On the threat side, we asked experts how the danger to businesses and other organizations has changed over the last few years. Steven Grossman, Bay Dynamics’ Vice President of Program Management, told us we’re seeing more credential-based threats. “A few years ago everybody was talking about APTs,” Grossman said. “APTs and malware are still important, but compromised credentials are a lot more dangerous.” He offered the SWIFT-related bank fraud cases as examples, and said they were far from being outliers. “Pick your heist. Ultimately, however they got into the organization, they bounced around with credentials they'd compromised." Being able to monitor and protect those credentials is vital.

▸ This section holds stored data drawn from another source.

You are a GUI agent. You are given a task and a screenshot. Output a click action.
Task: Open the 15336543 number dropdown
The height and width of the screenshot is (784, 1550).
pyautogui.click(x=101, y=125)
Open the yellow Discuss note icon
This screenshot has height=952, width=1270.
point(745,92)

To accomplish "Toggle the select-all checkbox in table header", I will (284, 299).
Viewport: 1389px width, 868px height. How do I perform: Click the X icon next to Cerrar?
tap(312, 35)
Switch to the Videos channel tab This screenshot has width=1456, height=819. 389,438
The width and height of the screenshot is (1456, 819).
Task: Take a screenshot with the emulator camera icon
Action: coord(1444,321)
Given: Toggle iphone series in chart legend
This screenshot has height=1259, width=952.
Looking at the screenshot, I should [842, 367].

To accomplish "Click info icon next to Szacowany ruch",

Testing companies offer a distinctive perspective on threat evolution. We spoke with NSS Chief Executive Officer Vikram Phatak and Senior Director of Cloud Management Brian Soldato. They’re seeing (“obviously”) a tremendous growth in ransomware. “We started seeing this about a year ago as attacks shifted from malware looking for credentials to ransomware. We're going to see a lot more of that. Put yourself in the bad guy's shoes,” they said. “You compromised 100,000 systems five years ago. Now in 2016, they pretty much have everyone's data, so their ROI is much lower.” The criminals needed new ways of monetizing their capability. So they turned to selling paycard data to other criminals, but that business is peaking as well. “Ransomware is an obvious next step. The big things will be hitting hospitals and places that have money. If you're a hospital and your CAT scannner's offline, how much is that worth to you? You have reputational risk, financial risk, and—potentially—loss of life. Those are hot, soft targets for ransomware.”
NSS Labs also thinks the Internet-of-things will soon be seeing ransomware. “Not your pool, your garage, or your thermostat. That's a nuisance. But the supply chain will be a huge target for ransomware. It's like the old protection racket. Nice window, shame if it got broken.”